Metin.
Haluk Tokat bir müddet sonra kendi işlerini de kendi görmeye başladı. İlk kez pantolonunu kendi giydiği günü dün gibi hatırlıyor. Haluk Tokat, “O an ağlamıştım. İlk yemeğimi yediğim anı da hatırlıyorum. Dünyanın en lezzetli yemeğiydi o ve artık kendi kendime yetmeyi öğrenmiştim” diyor.

‘TÜKENEN ŞEYLERE YÖNEL’

İstanbul’da tükenmez kalem satan Haluk Tokat’a esnaflardan biri, “Kalem satma boş ver. Tükenen bir şeylere yönel” deyince aklına ilk olarak kuru yemiş geldi. Böylece ilk olarak fındık satmaya başladı. Yıllardır gittiği Bayrampaşa sebze halinde ilk ürünlerini sattı. Esnafla da arası oldukça iyi olan Haluk, her gece gittiği Bayrampaşa sebze halinde, bunu bir fırsata çevirmek istedi ve bir araba alıp meyve, sebze satmaya başladı. Oradaki arkadaşlarından en kalitelilerinden 10 çeşit meyve aldı. Kasayla arabanın üzerine ve bagajına koyup yanında çalışan şoför arkadaşıyla beraber sanayileri gezip kasa kasa meyve sattı.

Sağlanan Veriler.

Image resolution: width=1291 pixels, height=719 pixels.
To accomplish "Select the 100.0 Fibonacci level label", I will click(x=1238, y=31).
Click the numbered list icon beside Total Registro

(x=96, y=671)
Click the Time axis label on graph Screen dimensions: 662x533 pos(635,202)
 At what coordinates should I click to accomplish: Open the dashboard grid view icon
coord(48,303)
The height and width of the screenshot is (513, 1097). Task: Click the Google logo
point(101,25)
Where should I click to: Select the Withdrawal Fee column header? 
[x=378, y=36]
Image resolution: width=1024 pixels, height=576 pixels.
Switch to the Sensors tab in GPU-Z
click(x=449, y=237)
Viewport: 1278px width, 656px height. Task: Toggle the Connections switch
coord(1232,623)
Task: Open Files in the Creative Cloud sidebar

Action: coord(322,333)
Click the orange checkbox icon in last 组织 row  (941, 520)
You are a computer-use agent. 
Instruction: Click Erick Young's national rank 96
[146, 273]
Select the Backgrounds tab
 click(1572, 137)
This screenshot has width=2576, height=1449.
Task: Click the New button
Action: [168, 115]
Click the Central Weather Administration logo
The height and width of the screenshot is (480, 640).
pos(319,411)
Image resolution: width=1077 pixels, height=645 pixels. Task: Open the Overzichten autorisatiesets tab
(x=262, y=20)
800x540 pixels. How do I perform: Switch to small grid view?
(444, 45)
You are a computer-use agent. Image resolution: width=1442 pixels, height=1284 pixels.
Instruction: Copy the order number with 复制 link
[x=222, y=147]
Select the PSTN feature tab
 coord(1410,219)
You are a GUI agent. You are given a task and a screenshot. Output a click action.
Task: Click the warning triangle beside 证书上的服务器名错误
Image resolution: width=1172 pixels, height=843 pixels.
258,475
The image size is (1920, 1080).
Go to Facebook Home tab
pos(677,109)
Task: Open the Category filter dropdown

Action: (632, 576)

Yapılacak Görev.
Metne dayanarak aşağıdaki soruları yanıtlayınız.
1. Haluk Tokat, pantolonunu ilk kez kendisi giydiği an ne yapmıştı?
2. Esnaflardan birinin sözü üzerine Haluk Tokat ilk olarak ne satmaya başladı?
3. Haluk Tokat, Bayrampaşa sebze halindeki arkadaşlarından kaç çeşit meyve aldı?

Nihai Sonuç.
1. Ağlamıştı.
2. Fındık satmaya başladı.
3. 10 çeşit meyve aldı.